No. The Nuvoton pin is already pulled high and tolerant of 3.3 V logic. Use an optocoupler only if galvanic isolation is required [Elektroda, p.kaczmarek2, post #21305800]

What happens if I mistakenly select Rel (active-high) instead of Rel_n?

The GPIO will idle low, holding the button line grounded. The USB switch may cycle continuously or lock up—a known failure scenario [Elektroda, p.kaczmarek2, post #21305800]

Can I read which USB port is active?

Yes. Connect the port-LED cathodes to spare ADC-capable GPIOs and publish their states via OBK rules. The author notes it as ‘a task for another day’ [Elektroda, p.kaczmarek2, post #21305800]

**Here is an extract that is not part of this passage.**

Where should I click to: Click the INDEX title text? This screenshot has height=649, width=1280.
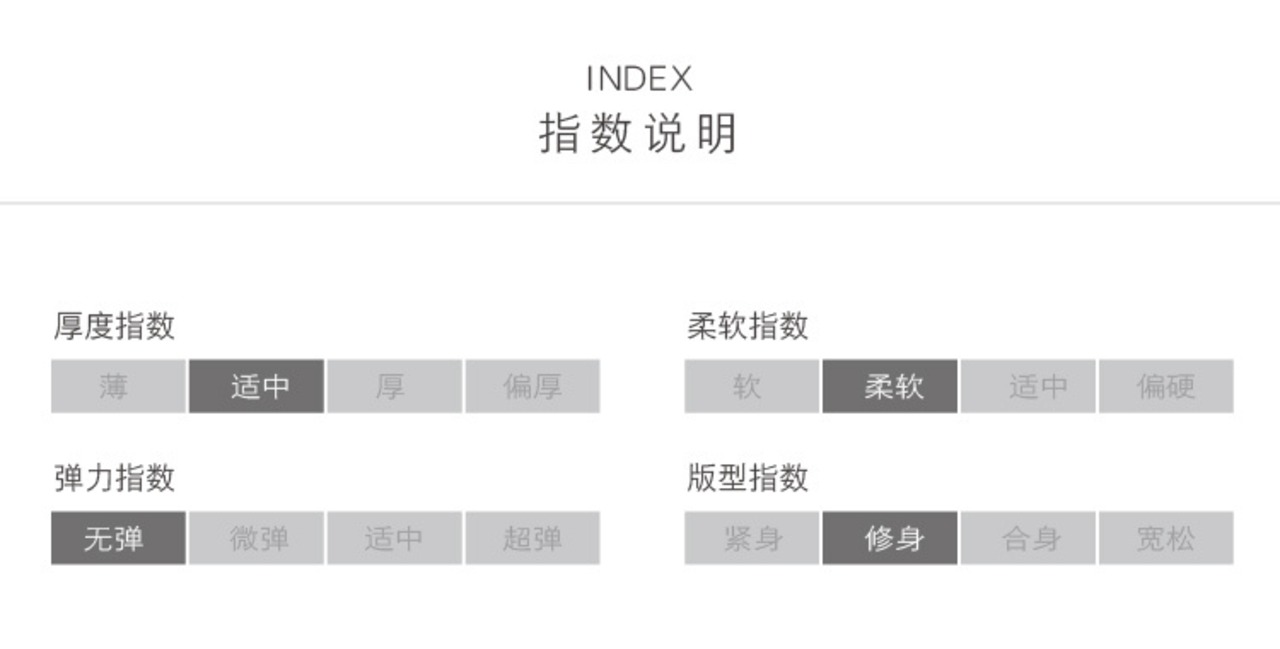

Does this modification work with an ESP32 board?

Yes. OBK builds for ESP32 expose identical Rel_n and rule engines, so the configuration is unchanged [OpenBK docs, 2024].

How much current does the full mod draw?

The Wi-Fi module peaks at ≈80 mA during transmit and idles around 12 mA. The buck converter adds <2 mA overhead—well below USB’s 500 mA budget [ESP32 datasheet, 2023].

3-step quick build guide

  1. Solder 5 V and GND from the USB board to the buck module; feed 3.3 V to Wi-Fi VCC.
  2. Wire GPIO 26 (Rel_n) to the Nuvoton button pad; tie module GND to board GND.
  3. Flash OBK, assign Rel_n on pin 26, paste the 0.5 s autoexec script, enable HASS discovery. Build completed.

What pull-up value keeps the button line high?

The Nuvoton MCU and Beken GPIOs each supply internal ≈50 kΩ pull-ups, so no extra resistor is normally needed [OpenBK docs, 2024].